AMD EPYC 7003 Series Processors have up to 64 “Zen 3” cores per processor and introduce new per-core cache memory levels while continuing to offer the PCIe® 4 connectivity class-leading memory bandwidth that defined the EPYC 7002 series CPUs.
While we covered both the performance dominance and why these server processors are called the best in the market, we will be discussing more the new security features introduced. These days, when the whole world has shifted to a work-from-home culture, security is an important aspect that often gets neglected to cause huge loss eventually.
AMD, with each generation, has brought new security features to their EPYC processors that are designed to power the servers that in turn run websites, cloud applications, HPC and every enterprise workloads. So, a CPU, which is the core of the system, needs to be secure from the increasing hackers that intend to steal data in various ways.
The 3rd Gen AMD EPYC processors also include modern security features through AMD Infinity Guard, supporting a new Secure Encrypted Virtualization-Secure Nested Paging (SEV-SNP). SEV-SNP expands the existing SEV features on EPYC processors, adding strong memory integrity protection capabilities to prevent malicious hypervisor-based attacks by creating an isolated execution environment.
Here are all the new and existing security features that can be found on new AMD EPYC™ 7003 series CPUs:
AMD Infinity Guard offers the advanced capabilities required to help defend against internal and external threats and keep your data safe with virtually zero impact to system performance.
Secure Encrypted Virtualization helps AMD EPYC™ processors to safeguard privacy and integrity by encrypting each virtual machine with one of up to 509 unique encryption keys known only to the processor. This aids in protecting confidentiality of your data even if a malicious virtual machine finds a way into your virtual machine’s memory, or a compromised hypervisor reaches into a guest virtual machine.
Secure Nested Paging featuring on the new 3rd Gen AMD EPYC™ processors adds strong memory integrity protection capabilities to help prevent malicious hypervisor based attacks like data replay, memory re-mapping, and more in order to create an isolated execution environment.
Secure Memory Encryption (SME) helps protect against attacks on the integrity of main memory (such as cold-boot attacks) because it encrypts the data.
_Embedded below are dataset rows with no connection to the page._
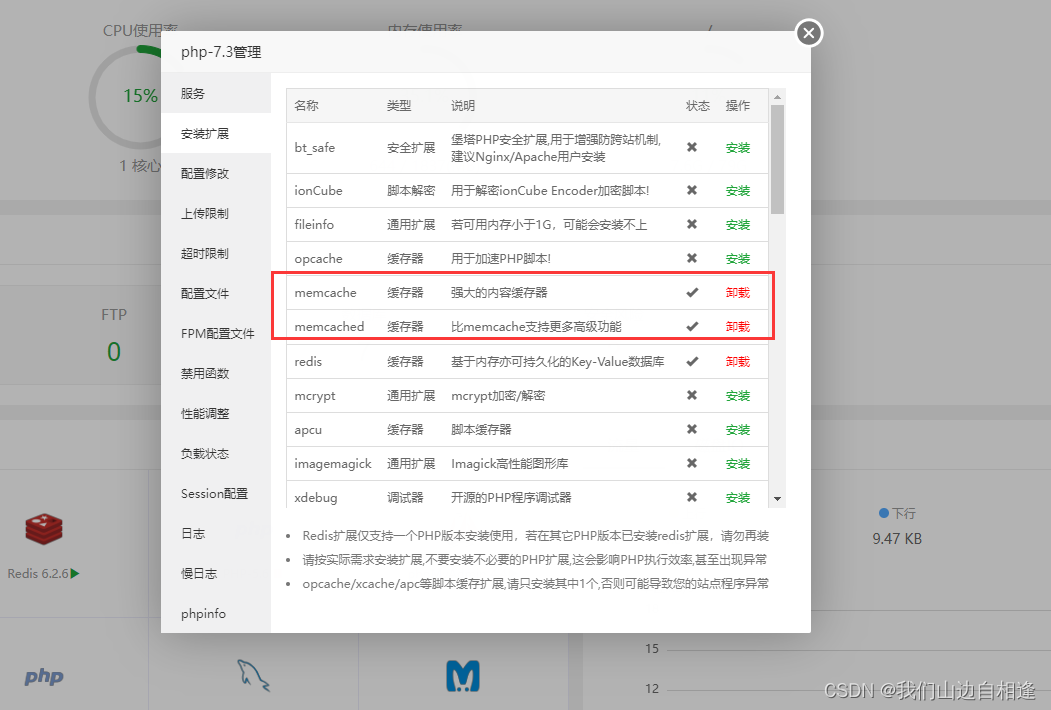Click the bt_safe not-installed cross icon
The height and width of the screenshot is (710, 1051).
693,147
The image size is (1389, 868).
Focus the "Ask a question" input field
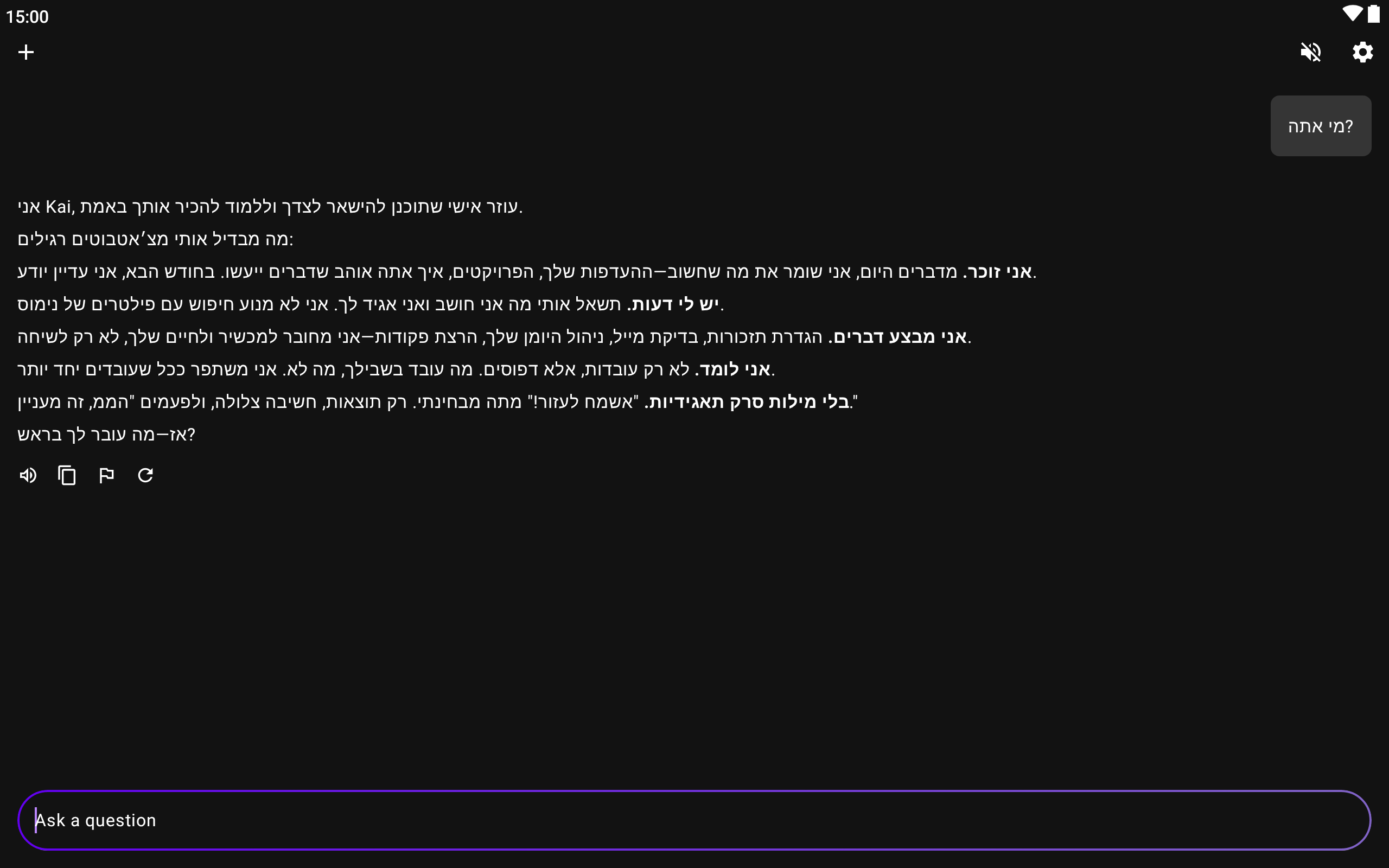(x=693, y=820)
High-performance encryption engines integrated into the memory channels help speed performance. All of this is accomplished without modifications to your application software.
AMD Shadow Stack has been introduced with AMD EPYC™ 7003 series CPUs, it provides hardware-enforced stack protection capabilities to help guard against malware attacks. This security feature addresses threat vectors such as return-oriented programming attacks. It helps by keeping a record of the return addresses so a comparison can be made to ensure integrity is not compromised. In addition, AMD Shadow Stack enables Microsoft® hardware-enforced stack protection.
AMD Secure Boot use an embedded AMD Security Processor as a root of trust. With AMD Secure Boot, the secure processor validates that the BIOS booted without corruption. In virtualized environments, it can also be used to cryptographically verify the software stack loaded on a cloud server.